COMPENSATION SURVEYS OVER   the past hundred years have seen many changes but not with their basic design or purpose.

Most changes deal with the expanding focus and variety of market segments for which surveys are available and the various elements of compensation for which data is collected.

But determining what others pay for things, whether it be for labor or goods, is a basic element of capitalism and the economics of supply and demand. As such, it is also covered by legislation that controls free markets.

The use of surveys is an effective method for determining market position and maintaining effective compensation programs. But as simple as that may sound, there are important differences in quality of surveys that go beyond the number of benchmark positions included or the number of participating firms.

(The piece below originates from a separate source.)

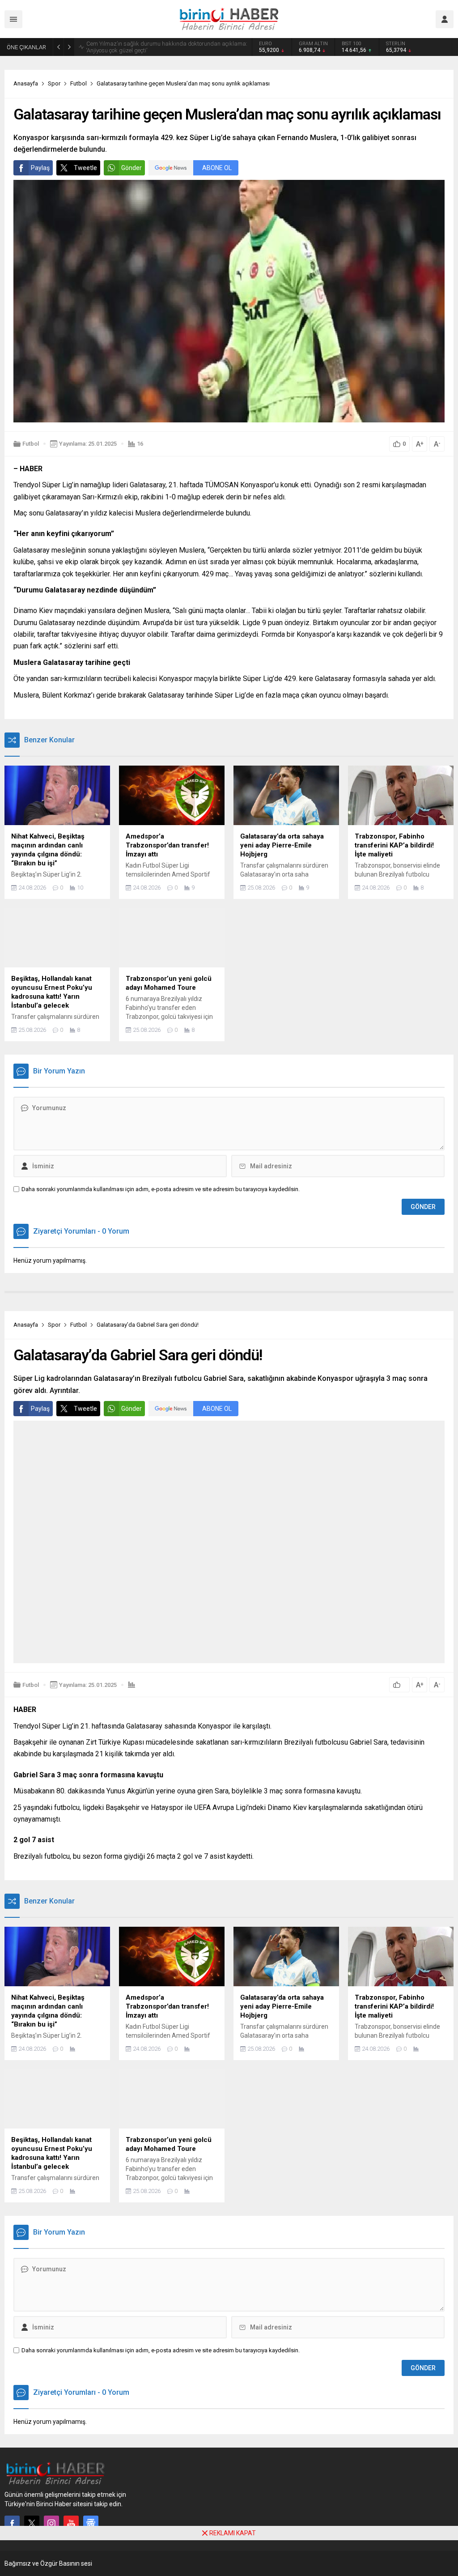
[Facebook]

Survey design itself, including statistics and display of data, need to facilitate both ease of use and legal compliance. The selection of surveys for use can have an impact on your compensation program, but also on whether your organization's practices comply with anti-trust legislation.

Although Microsoft and the Department of Justice have been making headlines recently because of alleged violations of anti-trust legislation, HR professionals need to understand how anti-trust laws can also affect common practices in the use and participation in compensation surveys.

The following points can be drawn from a review of antitrust legislation and survey processes:

  • Any information exchange program, no matter how informal, including telephone discussions of compensation data, is a survey and may involve potential antitrust problems.
  • All data collected should be of past activities. Prospective data collection is suspect unless it is based on global salary information such as budget and pay structure movement
  • Published data may be exchanged for prospective activities. Published data is information made available to the public — for example, labor contracts, pension activities reported under ERISA, etc.
  • The display format and method of aggregation of survey data may eliminate some potential problems.
  • The use of third parties to conduct surveys can eliminate some potential problems.
  • Each firm and association can potentially be held individually and liable for civil damage and criminal sanctions.

How to spot "dangerous" practices:

  • Industry specific surveys conducted by industry members where members jointly discuss the survey, analyze data or set rates.
  • Surveys on prospective pay data of jobs.
  • Surveys where individual company data are identified (even in coded format).

How to identify "safe" surveys:

  • Surveys of historical data in an aggregated format conducted by a third party in which individual company data cannot be identified
  • Surveys with retrospective information

The Sherman Anti-Trust Act

The Sherman Anti-Trust Act is the basic federal antitrust statute. It prohibits businesses in interstate commerce from contracting, combining, or conspiring to restrain trade, or attempting to monopolize the market in a particular area of business.

Violations of this Act include making contracts that unreasonably restrain trade, price fixing, group boycotts, allocating markets and attempting to form and maintain a monopoly in an industry to injure competition.

Persons found in violation of certain aspects of the Sherman Anti-trust Act may be fined or jailed. However, in practice, these violations generally are handled by civil, rather than criminal, lawsuits. The Anti-trust Division of the Department of Justice enforces the Sherman Act.